WORK ITEM.
Leave out all lines before the one containing "Image resolution: width=1920", and copy that line and all the rest below it exactly.

EXTRACTED ENTRIES.
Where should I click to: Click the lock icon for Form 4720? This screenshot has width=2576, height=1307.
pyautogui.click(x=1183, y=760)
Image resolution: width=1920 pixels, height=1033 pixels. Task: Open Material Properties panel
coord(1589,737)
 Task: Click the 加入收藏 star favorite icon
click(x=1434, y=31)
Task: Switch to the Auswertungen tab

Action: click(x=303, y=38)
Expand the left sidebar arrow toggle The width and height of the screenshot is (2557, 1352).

RESPONSE TO THE EXERCISE.
Image resolution: width=1920 pixels, height=1033 pixels. Task: Open Material Properties panel
coord(1589,737)
 Task: Click the 加入收藏 star favorite icon
click(x=1434, y=31)
Task: Switch to the Auswertungen tab

Action: click(x=303, y=38)
Expand the left sidebar arrow toggle The width and height of the screenshot is (2557, 1352).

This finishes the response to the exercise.